> **TASK PROMPT**
Copy every line below where the string "arrow" is found.

═══

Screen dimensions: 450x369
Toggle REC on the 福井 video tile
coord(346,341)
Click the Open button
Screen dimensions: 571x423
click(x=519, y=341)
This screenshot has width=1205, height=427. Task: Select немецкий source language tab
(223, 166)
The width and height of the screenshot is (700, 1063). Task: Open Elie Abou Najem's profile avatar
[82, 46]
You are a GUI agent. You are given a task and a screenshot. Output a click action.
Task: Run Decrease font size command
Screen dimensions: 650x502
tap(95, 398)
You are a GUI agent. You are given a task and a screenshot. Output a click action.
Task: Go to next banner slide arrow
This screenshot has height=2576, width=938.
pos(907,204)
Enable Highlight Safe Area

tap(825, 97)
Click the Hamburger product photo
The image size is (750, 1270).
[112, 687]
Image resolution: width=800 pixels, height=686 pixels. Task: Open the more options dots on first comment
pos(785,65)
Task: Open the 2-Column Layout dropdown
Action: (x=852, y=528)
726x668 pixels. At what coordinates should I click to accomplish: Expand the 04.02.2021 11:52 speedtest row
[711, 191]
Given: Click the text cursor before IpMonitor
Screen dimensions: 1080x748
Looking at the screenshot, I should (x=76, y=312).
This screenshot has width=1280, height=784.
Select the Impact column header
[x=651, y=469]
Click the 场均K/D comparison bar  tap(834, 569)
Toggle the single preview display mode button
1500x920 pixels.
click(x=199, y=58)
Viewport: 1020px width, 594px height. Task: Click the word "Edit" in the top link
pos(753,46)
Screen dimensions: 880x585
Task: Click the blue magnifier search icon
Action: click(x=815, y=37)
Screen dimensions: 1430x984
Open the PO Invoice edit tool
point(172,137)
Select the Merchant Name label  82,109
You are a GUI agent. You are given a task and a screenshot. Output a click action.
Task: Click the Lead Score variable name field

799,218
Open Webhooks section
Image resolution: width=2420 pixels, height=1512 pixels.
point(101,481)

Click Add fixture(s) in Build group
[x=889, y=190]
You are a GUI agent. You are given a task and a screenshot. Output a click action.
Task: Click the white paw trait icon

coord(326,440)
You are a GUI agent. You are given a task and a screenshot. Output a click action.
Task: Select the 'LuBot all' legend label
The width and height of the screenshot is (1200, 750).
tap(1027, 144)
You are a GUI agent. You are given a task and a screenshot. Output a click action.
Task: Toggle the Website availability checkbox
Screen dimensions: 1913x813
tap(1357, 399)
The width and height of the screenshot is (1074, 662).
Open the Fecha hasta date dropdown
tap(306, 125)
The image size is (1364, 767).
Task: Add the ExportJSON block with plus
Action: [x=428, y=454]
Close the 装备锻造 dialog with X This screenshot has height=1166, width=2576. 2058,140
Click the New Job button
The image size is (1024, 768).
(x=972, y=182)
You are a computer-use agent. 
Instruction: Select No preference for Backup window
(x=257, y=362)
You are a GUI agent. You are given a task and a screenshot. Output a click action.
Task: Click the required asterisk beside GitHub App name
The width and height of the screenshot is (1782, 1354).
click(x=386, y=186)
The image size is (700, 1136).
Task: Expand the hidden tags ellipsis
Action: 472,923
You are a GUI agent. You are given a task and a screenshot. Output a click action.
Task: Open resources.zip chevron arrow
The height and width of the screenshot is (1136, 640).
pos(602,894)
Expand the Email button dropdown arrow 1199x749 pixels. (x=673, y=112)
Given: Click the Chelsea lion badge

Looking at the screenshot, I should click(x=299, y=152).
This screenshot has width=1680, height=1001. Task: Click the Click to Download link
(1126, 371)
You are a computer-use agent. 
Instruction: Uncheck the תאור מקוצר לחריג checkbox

═══

> **COMPLETED EXERCISE**
Task: Go to next banner slide arrow
Task: Open resources.zip chevron arrow
Expand the Email button dropdown arrow 1199x749 pixels. (x=673, y=112)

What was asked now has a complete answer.